Powell saves the market
By: Robert Pritchard
A new report from the BIS
The Bank for International Settlements (BIS), i.e. the bank of central banks, recently published its latest report. Now the BIS is an authoritative institute that, partly because of its position, has a good insight into the ins and outs of the financial world. Because of their position, they generally know more than you and I do. In the last decade, for example, the institute already warned of the possible outbreak of a credit crisis. This time the BIS came up with an astonishingly detailed description of the situation on the stock exchanges in the recent period. According to the BIS, the financial markets have been on the brink of collapse. And not for the first time.
Whatever it takes
In 2012, the Governor of the European Central Bank saved the financial world from a possible collapse with his now famous statement “whatever it takes”. It will probably never be confirmed but Mario Draghi did not speak these winged words on his own initiative. According to strong rumours, the assignment did not come from one of the European capitals either, but directly from the White House. There sat someone who got quite the jitters from the fact that the European economy seemed to sink completely into an ever deeper swamp. The lines between the powerful of the earth are short, very short sometimes.
In recent weeks, the US central bank, the Federal Reserve, announced far-reaching support measures. With this, QE4 has officially been launched. Not only was the interest rate lowered to zero, but the central bank is also going to buy up government and mortgage bonds on a large scale again. This time, however, the Federal Reserve goes further than previous times. Corporate bonds and Exchange Traded Funds are also part of the package. Bridging loans will become available for states and cities, loans will be granted to small and medium-sized enterprises and last but not least, the central bank will expand its repo operations abroad. An unprecedented stimulus package not comparable to previous support packages.
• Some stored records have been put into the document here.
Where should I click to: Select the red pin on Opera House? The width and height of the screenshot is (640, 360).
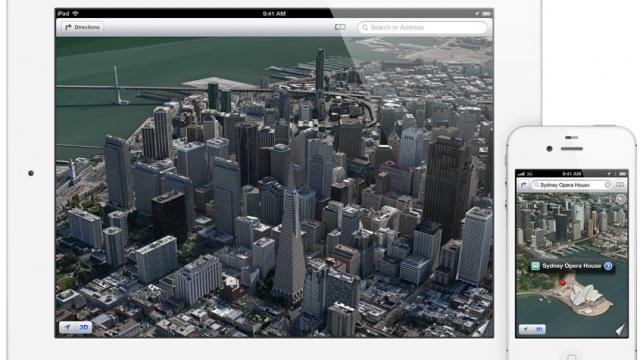[x=563, y=283]
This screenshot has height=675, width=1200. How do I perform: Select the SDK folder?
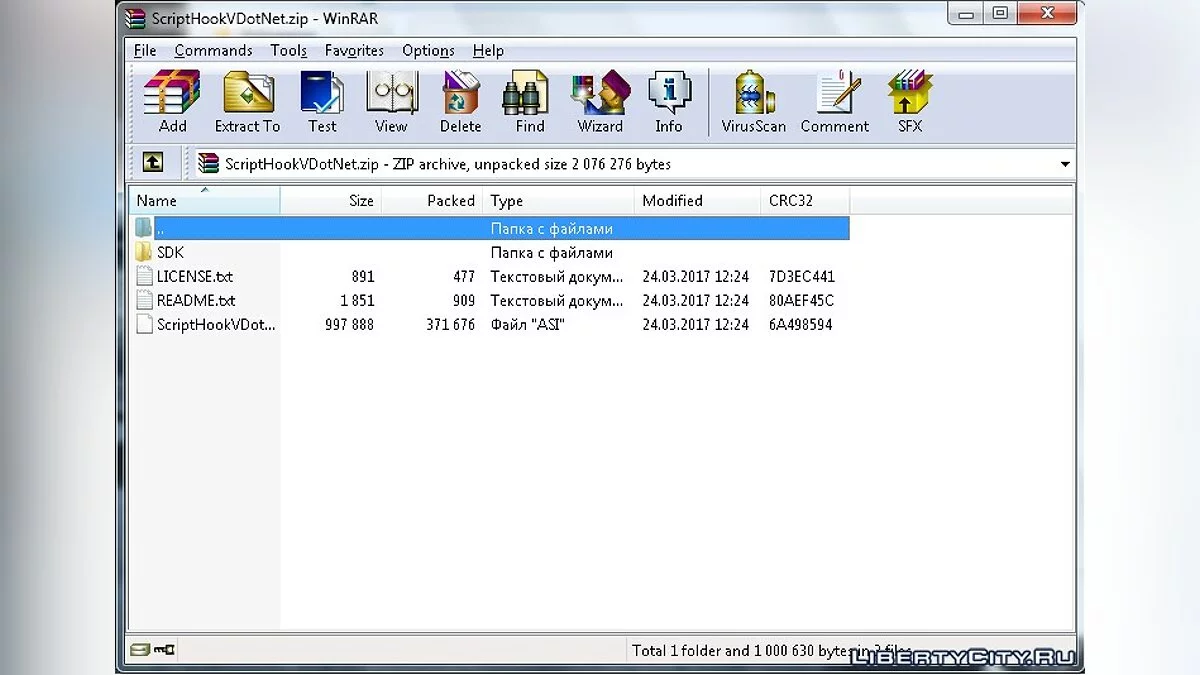(170, 253)
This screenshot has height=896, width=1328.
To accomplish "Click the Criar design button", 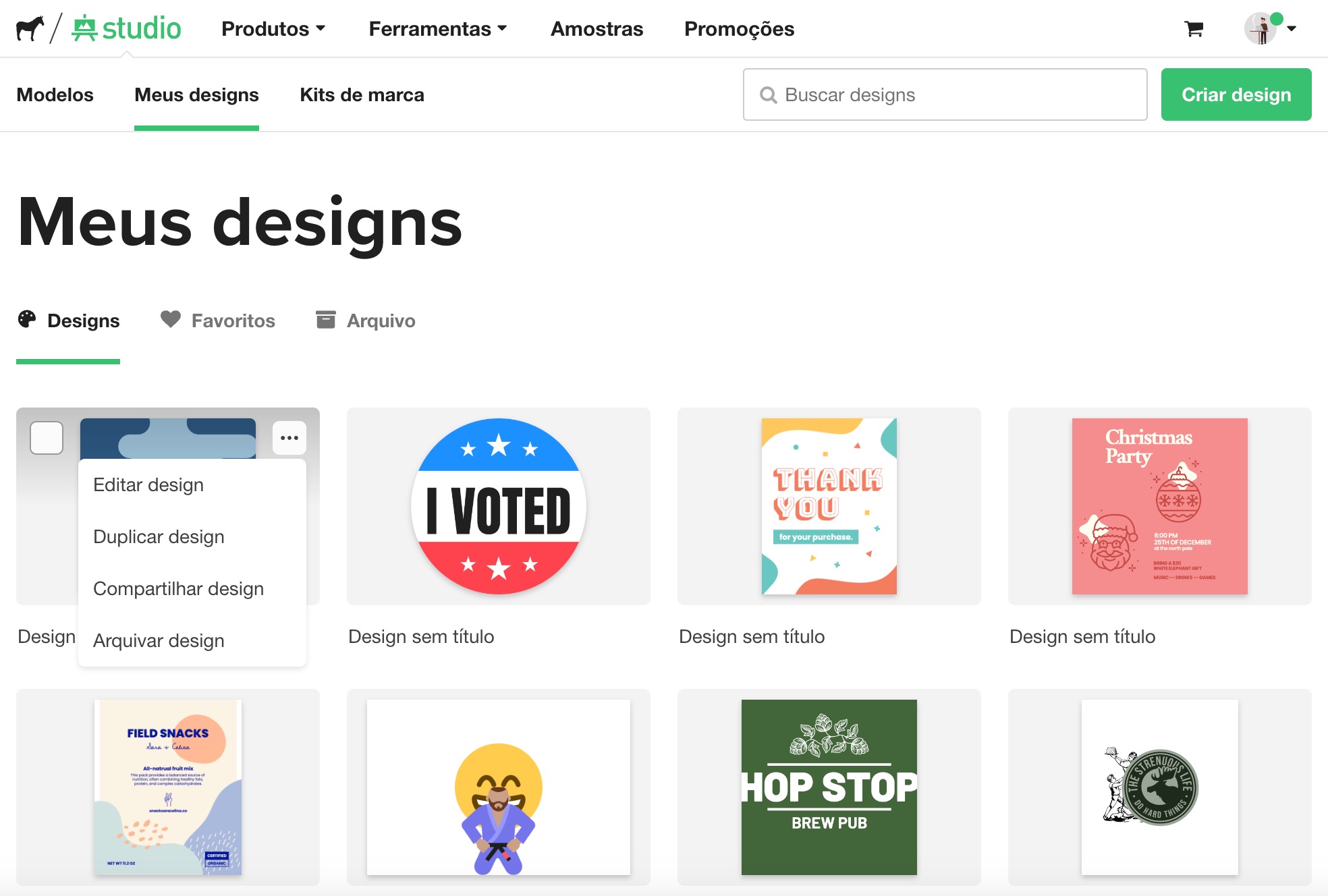I will click(1236, 94).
International repo operations
These international repo transactions in particular are crucial. There is too little room to elaborate on them here, but one can assume that in this situation the Fed operates as the lender of last resort. Without the Fed, consumers in several European countries would have gone to the ATM without the Fed. The deeper the crisis, the greater the shortage of dollars worldwide. A nice indicator for this is the exchange rate of the dollar. It rises as the crisis increases in size and vice versa. It is for this reason that the dollar is probably the safest refuge in times of unrest. Once again.
Mario did it before
Anyway, with his unprecedented support operation, the Federal Reserve has done what Mario Draghi did to them eight years ago. The minutes of the Federal Reserve showed how much the central bank was concerned about the condition of the American economy in particular. An unknown and vicious virus was able to uncover its shortcomings. Initially, Powell’s measures met with a great deal of incomprehension among analysts and investors. Why bring such a heavy artillery into position? Now it turns out that the central bankers knew very well what they were doing. They did the right thing.
Powell seems to have saved the financial world from imminent destruction. As far as we know, the central banker doesn’t wear a mouth cap yet, but his actions are remarkable. Originally he made his appearance as a rather colourless figure, but in the meantime he has grown into someone capable of very great deeds. Brave and decisive. But what are the consequences? The central bank’s balance sheet has swollen to 6200 billion dollars. And that’s probably just the beginning. In fact, the United States has gone into monetary financing. The debts of the United States are rising to historic highs and are being bought up by the central bank. The steam is coming out of the money presses. Who’s going to pay this bill?